I have a list of dataframes consisting of a date column, a monthly stock return column and a range of columns with different (monthly) risk parametres (180 to be exact). I have grouped my data by month and year. The purpose is to iterate through each dataframe in the list and calculate the covariance between the return column and each of the risk parametres, returning the yearly covariance, i.e. 180 covariances per year.
The data looks like this:(https://i.sstatic.net/19jeH.png)
I have figured out how to do this for a single risk parameter in a single dataframe using the following code:
df <- df %>%
mutate(month = format(date, "%m"), year = format(date, "%Y")) %>% group_by(year) %>%
summarise(cov = cov(ret, Natural.disasters))
This gives the following output: (https://i.sstatic.net/VjzIo.png)
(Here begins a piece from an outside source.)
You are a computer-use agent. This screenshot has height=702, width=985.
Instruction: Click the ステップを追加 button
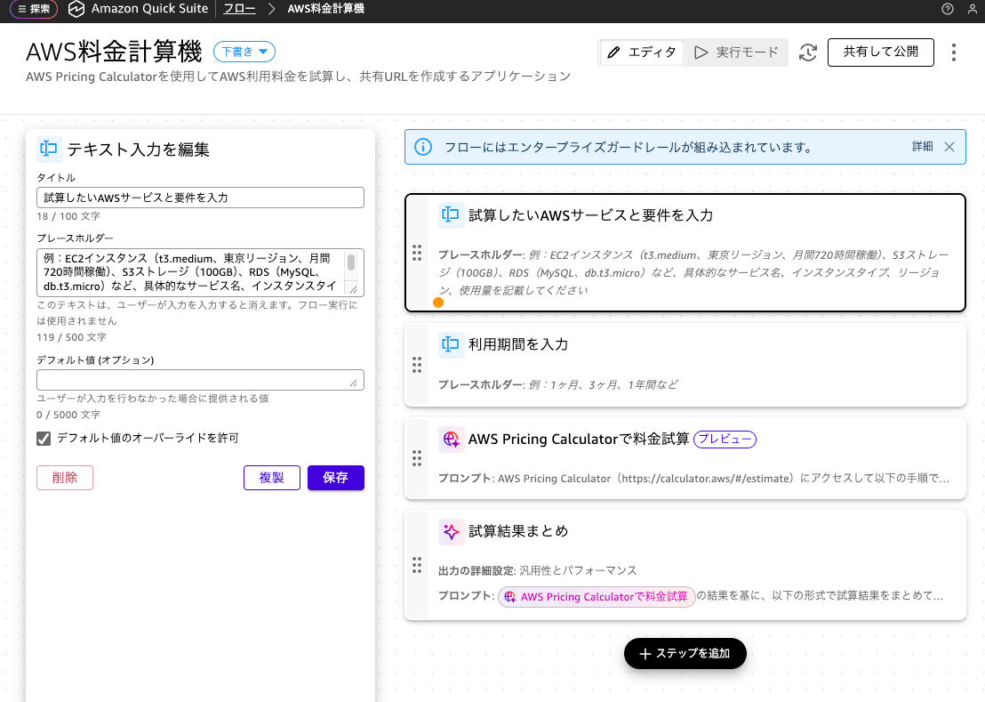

I just cant figure out how to do this between return and the rest of the risk parametres. Any suggestions?
Tried different loops but nothing seems to work. Also tried lapply() functions but I can't make it work.
Figured it out myself. Heres the code:
#Split df into list of df's by permno
df.list <- split(Merged_df , f = Merged_df$permno )
# Function that loops through list of dfs and calculates yearly
# covariance between return and narratives
cov_df_wide_list[1:2] <- lapply(df.list, function(df) {
# create a new column with year information
df <- df %>%
mutate(year = lubridate::year(date))
# group the dataframe by year and each parameter column
# and calculate the covariance with the return column
cov_df <- df %>%
select(year, permno, Natural.disasters:Revenue.growth, ret) %>%
gather(key = "param_col", value = "value", -year, -permno, -ret) %>%
group_by(year, permno, param_col) %>%
summarize(cov = cov(value, ret))
# spread the dataframe to get each year's covariances
cov_df_wide <- cov_df %>%
spread(key = "param_col", value = "cov")
return(cov_df_wide)
})
Basically the function loops through a list of dataframes and computes the covariance between my return column and each of the risk parametres.